Stay cool with my Key Lime Pie recipe
Posted 10:39 AM 7/21/2020 by Deb Maurer
I only use Nellie & Joe's Key West Lime Juice. This recipe is a version of their recipe which is on the bottle. I love meringue and you have the exact amount you need for the topping. So I always use this rather than a simple whipped cream version which doesn't impress me a bit. My version is less tart and the cinnamon graham crackers is my idea and doesn't overwhelm the tastebuds, it's a great twist to a classic recipe.
* Crust: 18 Cinnamon graham crackers (1 package)
* 1/2 c unsalted melted butter
* 1/4 c granulated sugar
Crush the graham crackers, add the sugar and melted butter. Press into pie pan and bake at 375 degrees for 7 minutes or until slightly toasted in appearance. Cool for 30 minutes before adding the filling.
Filling: Combine 3 egg yolks, a can of sweetened condensed milk (14 oz) and 1/3 cup Nellies Key Lime Juice. Pour into baked pie crust and bake for another 10 minutes or until done at 325 degrees.
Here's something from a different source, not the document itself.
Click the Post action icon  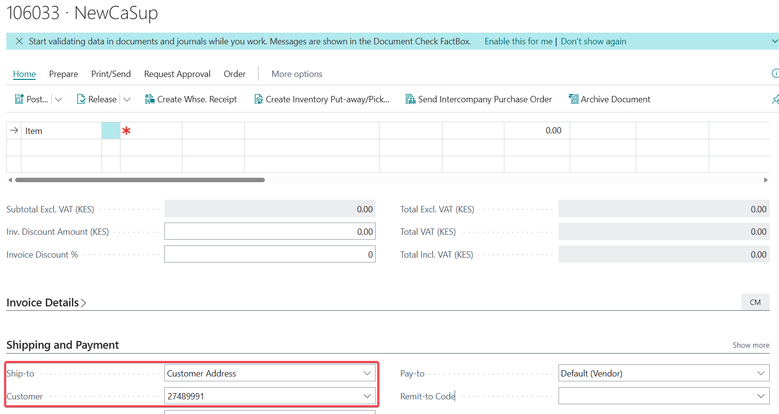pyautogui.click(x=20, y=99)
Topping: Bring the 3 egg whites to room temperature. In a mixing bowl combine egg whites, 1 t. vanilla and 1/2 teaspoon of cream of tartar and beat on high until soft peaks form (tips curl). Beat in 1/4 cup sugar 1 T at a time, beating on high 4 minutes more or until mixture forms stiff glossy peaks. Spread over pie filling in 375 degree over 3 more minutes until peaks are a golden brown.